Rumohr reiterated a Buy rating, and a price target of $290 (35.4% upside) on the stock.
Turning to the rest of the Street, analysts are cautiously optimistic about Boeing, with a Moderate Buy consensus rating, based on eight Buys and seven Holds.
The average Boeing price target of $275.87 implies 30.6% upside potential from current levels.
Airbus Group SE
Airbus’ reportable business segments include Airbus, Airbus Helicopters, and Airbus Defense and Space. The company posted revenues of €24.6 billion in H1, a jump of 30% year-over-year. Airbus reported H1 adjusted EBIT of €2.7 billion versus an adjusted EBIT loss of €945 million in the same period of last year.

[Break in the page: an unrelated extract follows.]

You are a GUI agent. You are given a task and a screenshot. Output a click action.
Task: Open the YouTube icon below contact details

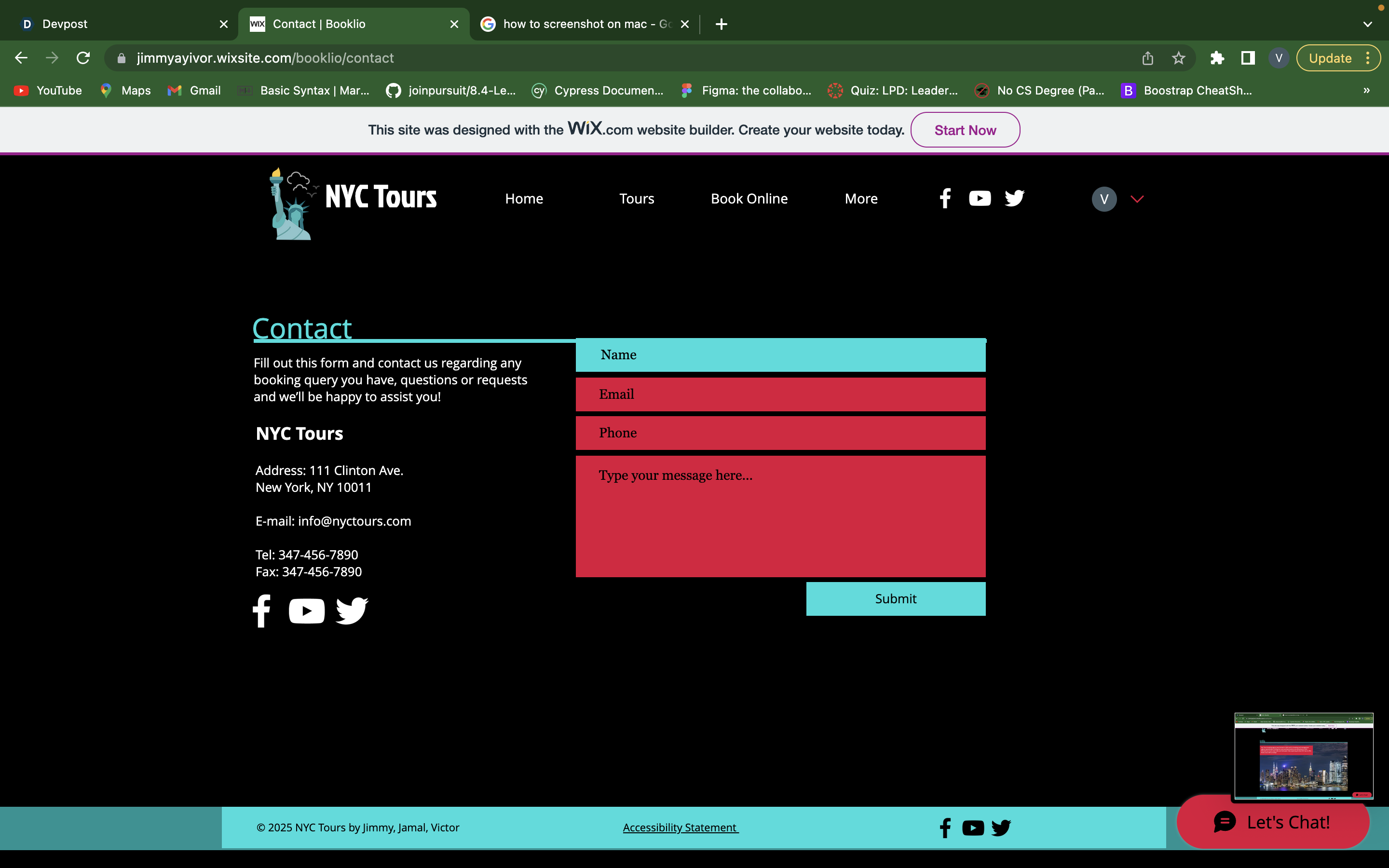(x=307, y=611)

The rise in revenues was driven by higher commercial aircraft deliveries. Airbus delivered 297 commercial aircrafts in the first half of the year, indicating that the company was on its way to recovering from the impact of the pandemic.
Airbus CEO Guillaume Faury said in the company’s press release that the company’s strong performance in the first half of the year had prompted it to raise its guidance for FY21, though it continued to face “an unpredictable environment.”
In 2021, Airbus is targeting 600 commercial aircraft deliveries, and is projecting an adjusted EBIT of €4 billion. (See Airbus stock charts on TipRanks)
Deutsche Bank analyst Christophe Menard came away bullish, with a Buy rating, and a price target of €131 (14.7% upside) following the H1 results. According to the analyst, Airbus’ Q2 adjusted EBIT of €2 billion came in 27% ahead of consensus expectations.
Menard believes this was a “result of potent cost containment and competitiveness measures at Airbus commercial that need further detailing.”
Moreover, Airbus said in its H1 shareholder letter that it intends to launch a freighter derivative of the A350 aircraft, and Menard is of the opinion that the launch “underpins some launch orders having been booked and yet to be announced.”
Turning to the rest of the Street, analysts are cautiously optimistic about Airbus, with a Moderate Buy consensus rating, based on 10 Buys and five Holds.
The average Airbus price target of $158.33 implies 15.9% upside potential from current levels.
While analysts are cautiously optimistic about both stocks, based on the upside potential over the next 12 months, Boeing seems to be a better buy.
Disclosure: At the time of publication, Shrilekha Pethe did not have a position in any of the securities mentioned in this article.